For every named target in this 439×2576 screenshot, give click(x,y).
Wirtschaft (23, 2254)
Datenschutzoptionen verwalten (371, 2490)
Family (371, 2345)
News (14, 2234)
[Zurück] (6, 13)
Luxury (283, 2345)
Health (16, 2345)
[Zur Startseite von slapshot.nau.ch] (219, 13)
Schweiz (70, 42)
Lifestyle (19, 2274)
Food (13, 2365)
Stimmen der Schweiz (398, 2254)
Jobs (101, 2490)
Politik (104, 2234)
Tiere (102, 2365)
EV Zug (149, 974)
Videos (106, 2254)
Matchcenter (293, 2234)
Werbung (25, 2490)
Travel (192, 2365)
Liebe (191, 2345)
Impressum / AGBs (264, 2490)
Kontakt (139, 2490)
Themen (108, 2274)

▶ **About this exercise**
Please make an exact copy of the entries, down to the last character.

▶ **Exercise response**
For every named target in this 439×2576 screenshot, give click(x,y).
Wirtschaft (23, 2254)
Datenschutzoptionen verwalten (371, 2490)
Family (371, 2345)
News (14, 2234)
[Zurück] (6, 13)
Luxury (283, 2345)
Health (16, 2345)
[Zur Startseite von slapshot.nau.ch] (219, 13)
Schweiz (70, 42)
Lifestyle (19, 2274)
Food (13, 2365)
Stimmen der Schweiz (398, 2254)
Jobs (101, 2490)
Politik (104, 2234)
Tiere (102, 2365)
EV Zug (149, 974)
Videos (106, 2254)
Matchcenter (293, 2234)
Werbung (25, 2490)
Travel (192, 2365)
Liebe (191, 2345)
Impressum / AGBs (264, 2490)
Kontakt (139, 2490)
Themen (108, 2274)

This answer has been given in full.